A simple vanilla RNN implementation of a Shakespeare generator with pyTorch. The generator is trained character by character, using a single layer GRU unit.

Surprises

  1. The LSTM and GRU units in pyTorch assumes full back-propagation through time (BPTT) length as the sequence that is fed in. AKA there is no need to loop in python to have the BPTT properly.

    A side effect of this is that the BPTT is the same as the sequence length, therefore long sequences are going to grow linearly in forward and backward compute time, which is nothing out of ordinary.

    TLDR;: If you were implementing vanilla RNN and was manually looping to get BPTT, don't worry here. torch GRU and LSTM already does that, and the time_steps is the same as the sequence length.

  2. It turned out the temperature in the self-feeding generator is crucial.

    What went wrong the first time:

    It turned out that the network itself was training okay. It was just that the generator was using an argmax for the next character selection, instead of doing a multinominal selection w.r.t. to the weights given by the softmax.
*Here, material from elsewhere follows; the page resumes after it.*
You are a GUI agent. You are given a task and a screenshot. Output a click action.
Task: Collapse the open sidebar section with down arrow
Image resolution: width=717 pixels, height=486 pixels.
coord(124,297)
    Effectively, argmax is equivalent to the Boltzmann distribution taken to the limit where $T\rightarrow 0$ $$ \mathrm{argmax}\bigg[\mathrm{softmax}@Y_{output} \bigg] \equiv \frac 1 Z \cdot e^{y_i/k_\beta T} \bigg\vert_{T\rightarrow 0}. $$ In this limit, the distribution is effectively frozen, and the state with the largest energy always gets picked. As it turned out, the character with the highest activation is not necessarily the best choice. Using a temperature ($k_\beta T$) gives much better result.
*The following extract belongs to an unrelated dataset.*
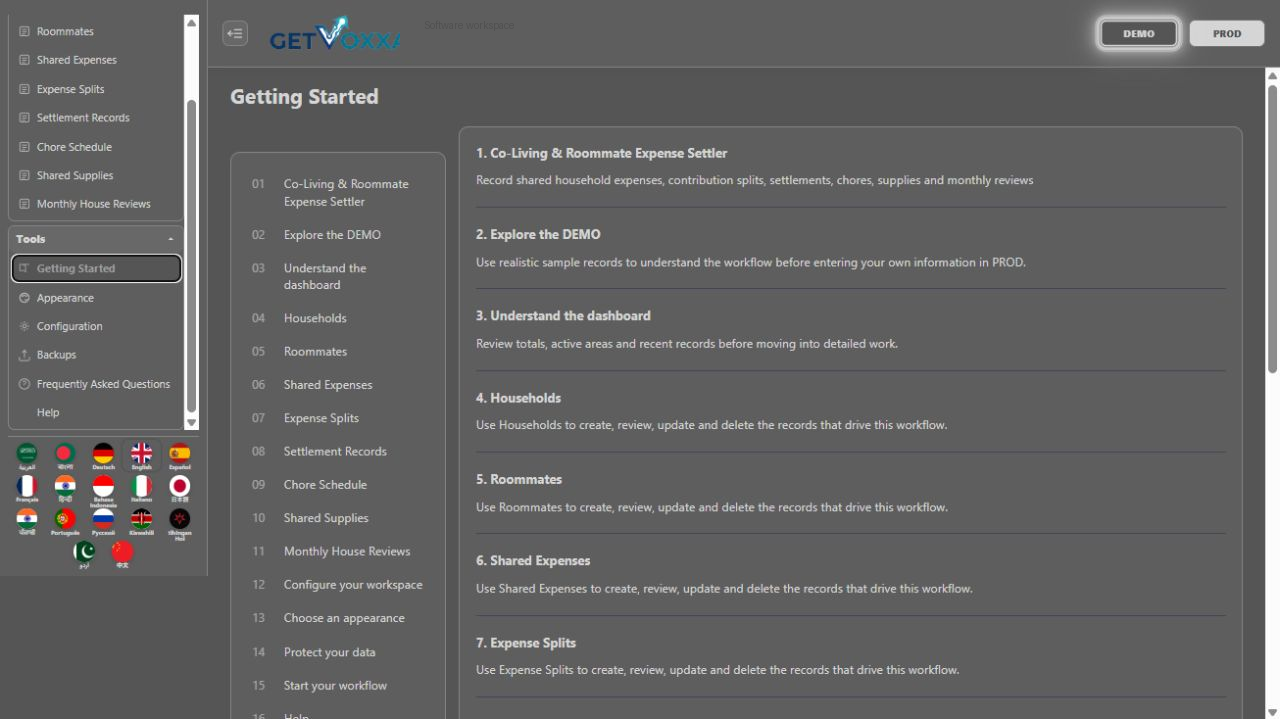This screenshot has height=719, width=1280.
Task: Collapse the sidebar with the menu toggle icon
Action: click(x=235, y=33)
    Temperatures anywhere from 0.01 to 1 works well. The higher temperature gives a more garbled result, while the lower temerpature tend to quickly enter short repetive sentences.

    Now with the benefit of hind-sight, it is easy to understand why. The training is done using softmax $$ \mathrm{softmax}:= e^{yi} \equiv \frac 1 Z \cdot e^{y_i/k_\beta T}\bigg\vert_{k_\beta T\rightarrow 1}. $$ And as a result, the network is expected to hit whatever prediction accuracy when the output is a multinomial draw over this distribution. Althought the sampling mechanism can be different during the generative stage, large deviations from this limit will lead to very different results those during training.

Todo:

all done

Done:

  • [x] Add temperature to generator
  • [x] get training to work
  • [x] use optim and Adam
  • [x] add self-feeding generator

In [1]:
import torch
from torch.autograd import Variable
import torch.nn as nn
import torch.nn.functional as F
import torch.optim as optim

from utils import forward_tracer, backward_tracer, Char2Vec, num_flat_features

import matplotlib.pyplot as plt
%matplotlib inline
%config InlineBackend.figure_format = 'retina'

import numpy as np

from tqdm import tqdm

from IPython.display import clear_output

In [2]:
source = "";
with open('./data/shakespeare.txt', 'r') as f:
    for line in f:
        source += line + "\n"
        
source +=" " * 606
print([source[:60]])
len(source)


['First Citizen:\n\nBefore we proceed any further, hear me speak']
Out[2]:
1156000

In [3]:
class GruRNN(nn.Module):
    def __init__(self, input_size, hidden_size, output_size, layers=1):
        super(GruRNN, self).__init__()
        self.input_size = input_size
        self.hidden_size = hidden_size
        self.output_size = output_size
        self.layers = layers
        
        self.encoder = nn.Linear(input_size, hidden_size)
        self.gru = nn.GRU(hidden_size, hidden_size, self.layers)
        self.decoder = nn.Linear(hidden_size, output_size)
        self.softmax = F.softmax
        
    def forward(self, x, hidden):
        embeded = self.encoder(x)
        #print(embeded.view(-1, 1, self.input_size).size())
        gru_output, hidden = self.gru(embeded.view(-1, 1, self.input_size), hidden.view(self.layers, 1, -1))
        #print(gru_output.size())
        output = self.decoder(gru_output.view(-1, self.output_size))
        return output, hidden
    
    def init_hidden(self, random=False):
        if random:
            return Variable(torch.randn(layers, hidden_size))
        else:
            return Variable(torch.zeros(layers, hidden_size)) 
"""
input_size = 101
hidden_size = 101
output_size = 101
layers = 2

gRNN = GruRNN(input_size, hidden_size, output_size, layers)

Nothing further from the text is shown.